Hindenburg Millionaires Flight
The “Millionaires Flight” of the Hindenburg was a 10-1/2 hour cruise over the fall foliage of New England on October 9, 1936, to which 72 wealthy or influential passengers had been invited as a way of generating support for a German-American transatlantic zeppelin service.
The flight was jointly organized by the Deutsche Zeppelin-Reederei (DZR) and Standard Oil of New Jersey (Esso), which supplied hydrogen and diesel fuel to the Hindenburg, and each passenger was given a souvenir duralumin ashtray with a glass model of the airship filled with Esso diesel fuel.
The passengers were entertained by Captain Hugo Eckener and the DZR’s American representative, F. W. “Willy” von Meister, and NBC radio reporter John B. Kennedy did an airborne broadcast over the NBC Blue network.
The flight took place before Hindenburg’s evening departure on its last transatlantic crossing of the 1936 season. Passengers boarded a specially chartered Pullman train at New York’s Pennsylvania Station the evening before the flight and settled into sleeping compartments. During the night the train traveled to the air station at Lakehurst, to a railroad siding a few hundred feet from the mooring mast, and early the next morning the passengers were awakened and taken to the airship.
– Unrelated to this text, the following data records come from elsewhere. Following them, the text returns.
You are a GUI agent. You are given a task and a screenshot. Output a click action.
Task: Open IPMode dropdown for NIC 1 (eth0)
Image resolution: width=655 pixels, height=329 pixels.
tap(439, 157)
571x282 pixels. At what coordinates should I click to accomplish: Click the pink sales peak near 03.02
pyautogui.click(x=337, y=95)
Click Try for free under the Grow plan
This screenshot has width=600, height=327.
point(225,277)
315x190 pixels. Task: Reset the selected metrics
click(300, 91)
Hindenburg left Lakehurst at approximately 6:00 AM and flew to New England. The ship circled over Boston around noon while the VIP guests enjoyed a midday meal of Swallow Nest Soup, cold Rhine salmon, tenderloin steak, Chateau Potatoes, Beans a la Princesse, Carmen salad, and iced melon, accompanied by beer and wines including a 1934 Piesporter Goldtröpfchen and a 1928 Feist Brut. The meal was followed by Turkish coffee, pastries, and fine liqueurs.
After lunch the airship turned south and passed over New York City at around 3:00 PM, and finally headed back to Lakehurst. Despite a heavy ground fog (which caused the cancellation of the passengers’ American Airlines DC-3 flights from Lakehurst back to New York), Hindenburg landed without difficulty, and then departed as scheduled a few hours later on its transatlantic flight to Germany.
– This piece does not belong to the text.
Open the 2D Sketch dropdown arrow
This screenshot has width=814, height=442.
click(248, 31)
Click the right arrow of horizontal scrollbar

Passengers on the “Millionaires Flight” were leaders in the fields of finance and industry, and included Winthrop W. Aldrich (Chairman of the Chase National Bank), and his nephew Nelson Rockefeller (grandson of Standard Oil industrialist John D. Rockefeller; many years later Rockefeller would become Governor of New York and Vice President of the United States),Thomas McCarter (former New Jersey Attorney General and founder of the Public Service Corporation of New Jersey, one of America’s largest utility companies), Karl Lindemann (a director of the Hamburg-Amerika Line and an officer of Standard Oil), Hans Luther (German ambassador to the United States, and former chancellor and president of Germany and president of the Reichsbank), Lucius B. Manning (president of Cord automobile corporation), Byron C. Foy (president of De Soto Motors, and son-in-law of Walter Chrysler), and Paul W. Litchfeld (president of Goodyear Tire & Rubber, and the leading force behind American commercial airship endeavors).
Other passengers included leaders in aviation, government, and the military, including Juan T. Trippe (head of Pan American Airways), Jack Frye (president of TWA), Eddie Rickenbacker (famous aviator and WWI fighter ace and General Manager of Eastern Air Lines), Frank Durand (president of the New Jersey Senate), Eugene L. Vidal (Director of Aeronautics of the U.S. Department of Commerce, and the same Gene Vidal who was a close personal friend of Amelia Earhart), Admiral William H. Standley (Chief of Naval Operations of the United States Navy), Rear Admiral Arthur B. Cook (Chief of the Bureau of Aeronautics for the United States Navy), Rear Admiral William S. Pye, and American naval airship officers Charles E. Rosendahl, Garland Fulton, and George F. Watson.
Henry Ford, Walter P. Chrysler, Alfred P. Sloan Jr., and Walter C. Teagle were among those who were invited but did not join the flight.